Compressive Sampling OCT


Acquiring three dimensional image volumes with techniques such as Optical Coherence Tomography (OCT) relies on reconstructing the tissue layers based on reflection of light from tissue interfaces. One B-mode scan in an image is acquired by scanning and concatenating several A-mode scans, and several contiguous slices are acquired to assemble a full 3D image volume. In this work, we demonstrate how Compressive Sampling (CS) can be used to accurately reconstruct 3D OCT images with minimal quality degradation from a subset of the original image. The full 3D image is reconstructed from sparsely sampled data by exploiting the sparsity of the image in a carefully chosen transform domain. We use several sub-sampling schemes, recover the full 3D image using CS, and show that there is negligible effect on clinically relevant morphometric measurements of the optic nerve head in the recovered image. The potential outcome of this work is a significant reduction in OCT image acquisition time, with possible extensions to speeding up acquisition in other imaging modalities such as ultrasound and MRI.

Human Optic Nerve Head (ONH) volume from a 830nm Spectrometer-based OCT system was used as model data to evaluate CS recovery technique. The sparsely sampled OCT image volume that would be acquired by our proposed method of skipping horizontal and vertical raster-scan lines (Figure 1) was simulated by applying a binary restriction mask to the data.
Figure 1: Scan pattern consisting of randomly spaced horizontal B-scans and randomly. En face section was extracted from the sub-sampled model volume.
Representative results from the CS OCT are presented in Figure 2 and Figure 3. Figure 2 compares CS recovery technique to bilinear interpolation on a volume with 53% missing data, and Figure 3 presents representative B-scans recovered with CS in volumes with 23, 35, 61 and 75% missing data.
Figure 2: CS-Recovery results with a volume missing 53% data. The model B-scan (a) is taken from the full data. (b) is a sample B-scan after the binary mask has been applied. (c) and (d) are the recovered results using CS and bilinear interpolation, respectively. Note that bilinear interpolation shows an undesirable staircase effect while CS results in good quality reconstruction.
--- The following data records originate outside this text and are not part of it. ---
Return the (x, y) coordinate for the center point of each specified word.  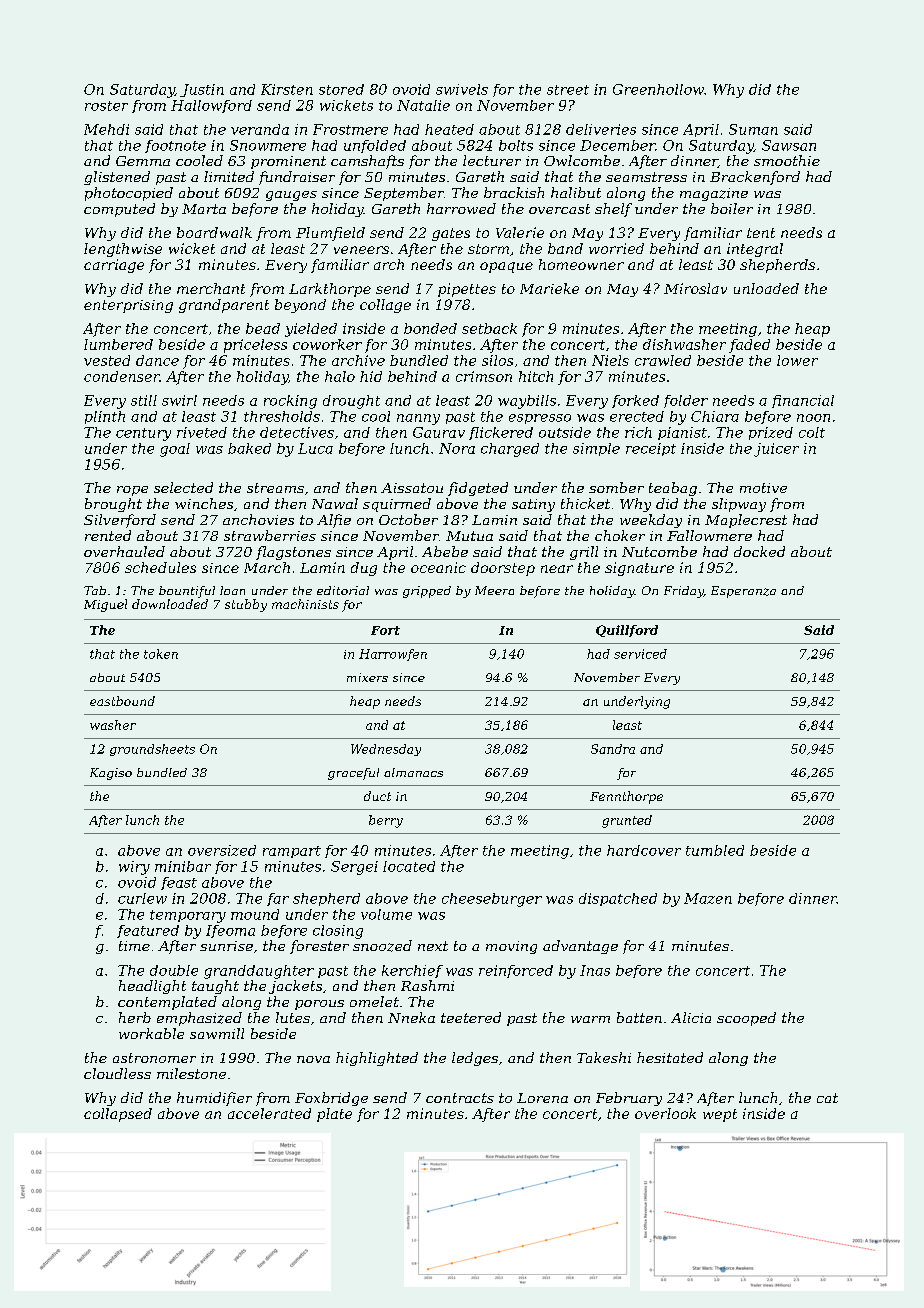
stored (341, 89)
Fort (385, 630)
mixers (367, 677)
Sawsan (789, 145)
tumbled (715, 850)
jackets (295, 987)
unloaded (766, 288)
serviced (640, 654)
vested (107, 360)
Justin (202, 90)
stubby (246, 605)
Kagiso (111, 774)
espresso (540, 419)
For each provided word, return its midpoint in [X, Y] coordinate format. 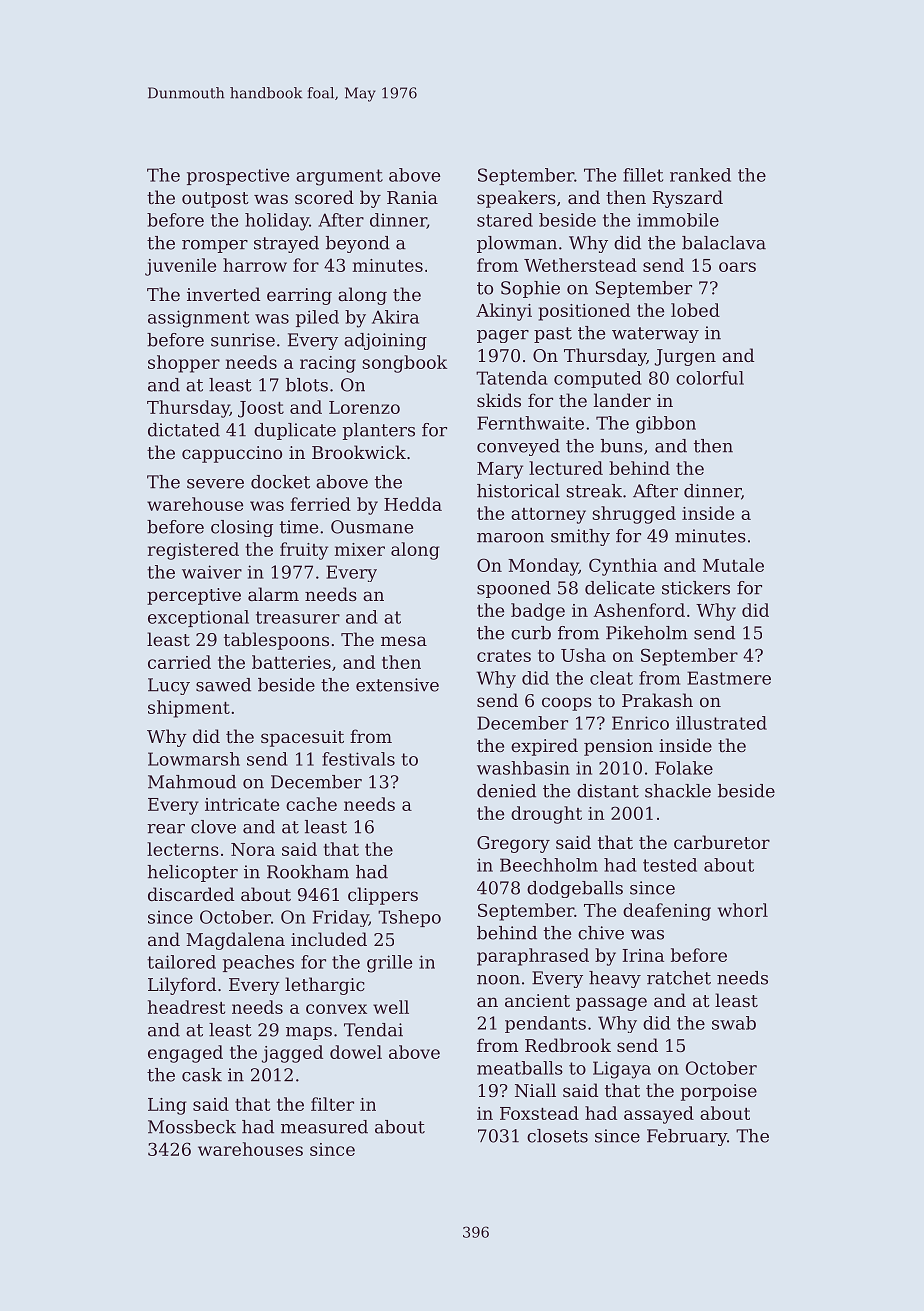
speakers [516, 199]
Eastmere [729, 678]
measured [324, 1127]
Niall [535, 1090]
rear [166, 829]
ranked [700, 175]
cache [311, 804]
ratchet [679, 978]
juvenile [180, 267]
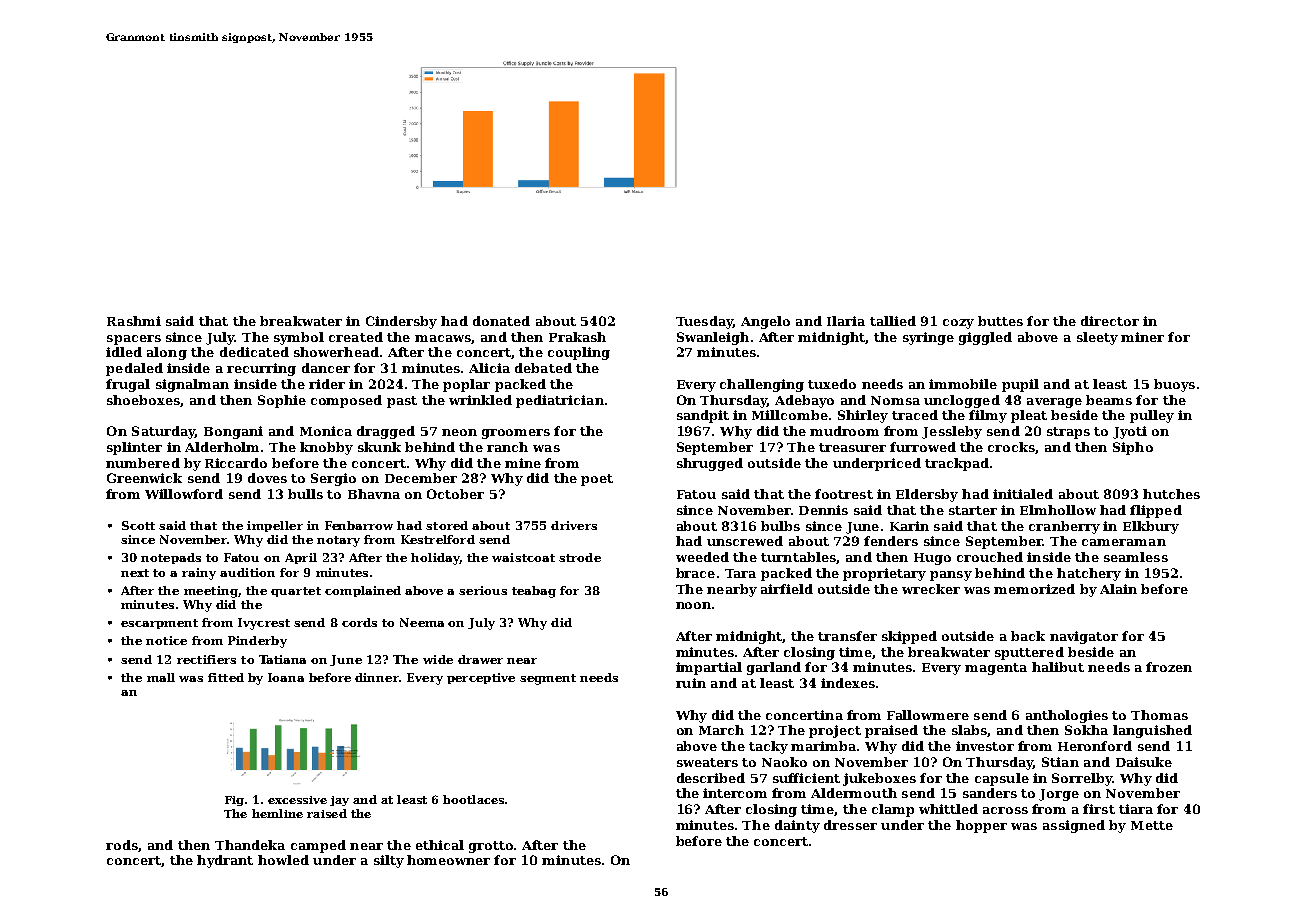 The width and height of the document is (1308, 924). Describe the element at coordinates (787, 589) in the document. I see `airfield` at that location.
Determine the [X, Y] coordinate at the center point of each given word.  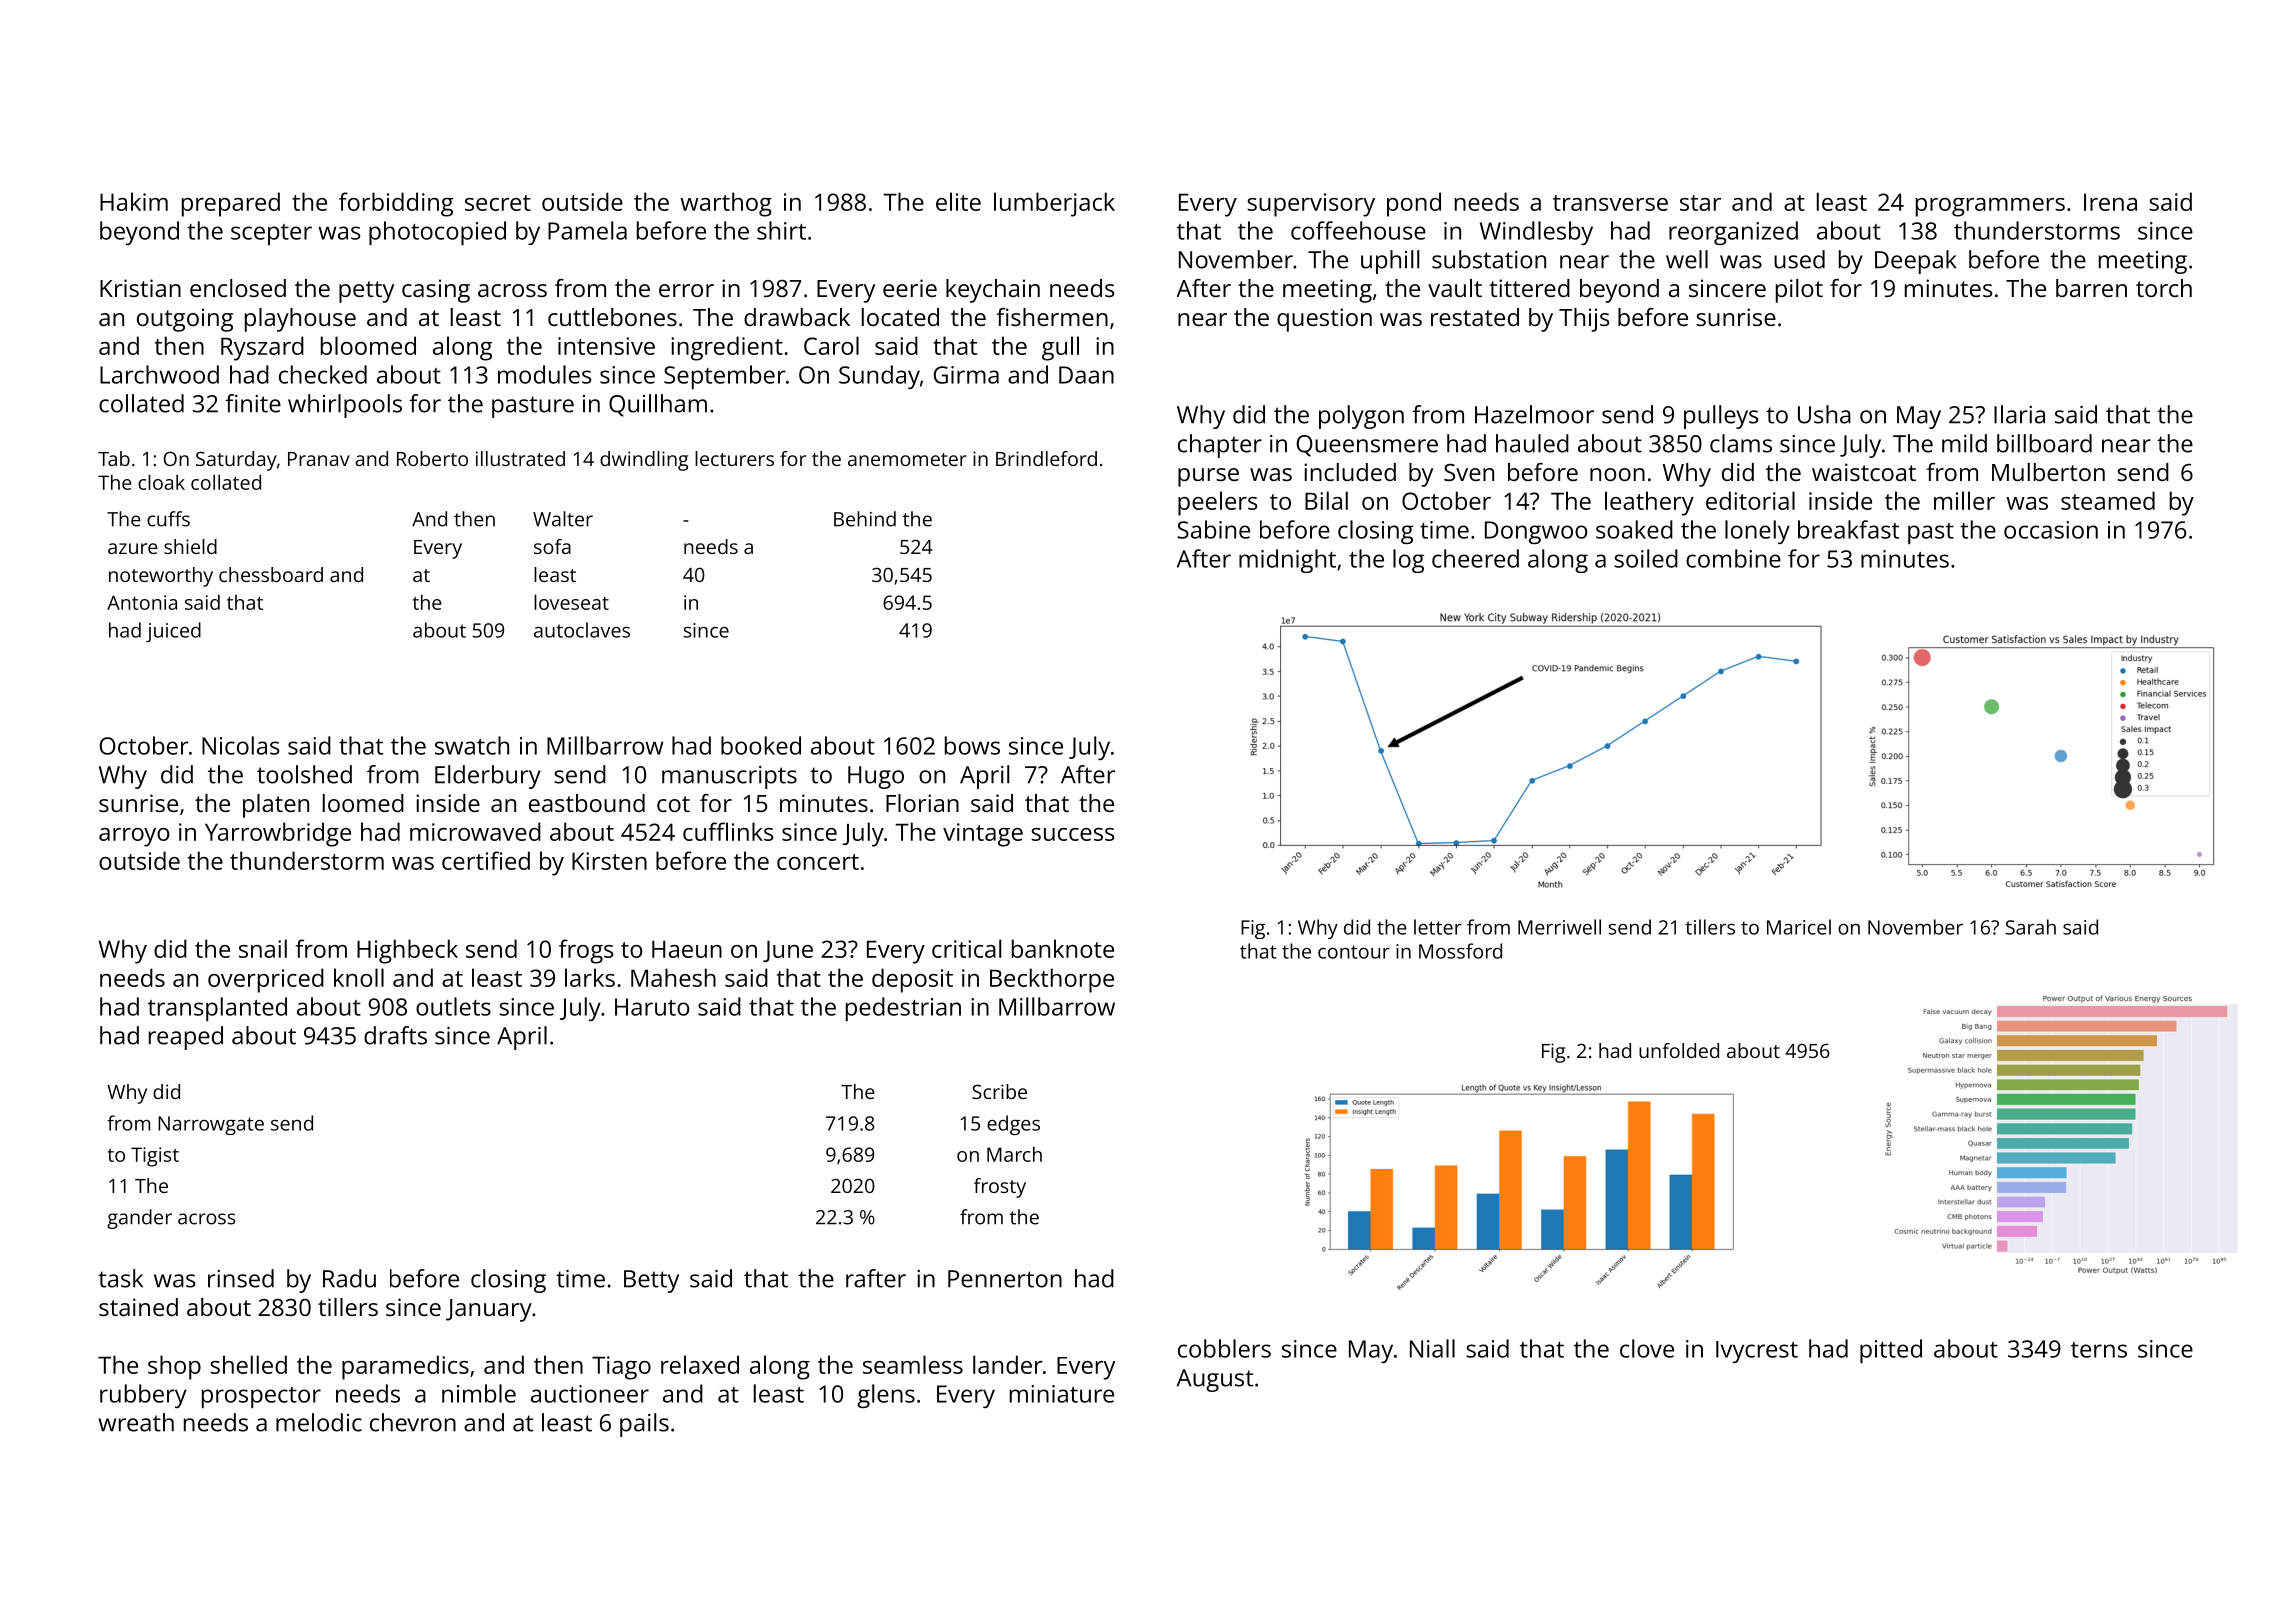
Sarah [2031, 927]
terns [2099, 1350]
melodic [319, 1422]
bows [972, 745]
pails [644, 1425]
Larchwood [159, 374]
Figure 3: Representative slices recovered with CS in volumes with 23%, 35%, 61% and 75% missing data.

Fewer total B-scans are required for CS-based recovery of the OCT volume, reducing the acquisition time with minimal degradation in image quality. The reduction in the OCT scan time limits the discomfort of a subject during the scan and reduces the amount of motion artifact. Image reconstruction with CS preserved the smoothness of sharp features in the optic cup, whereas standard bilinear interpolation resulted in staircase effect and loss of detail. The Compressed Sensing scan pattern is compatible with existing OCT acquisition hardware, and has the potential to reduce the acquisition time in applications such as retinal imaging where the Ascan rate is limited by the maximum permitted optical exposure.

Reference


E. Lebed, P.J. Mackenzie, M. V. Sarunic, M.F. Beg, "Rapid Volumetric OCT Image Acquisition Using Compressive Sampling", Opt. Express 18 (20), 21003-21012 (2010).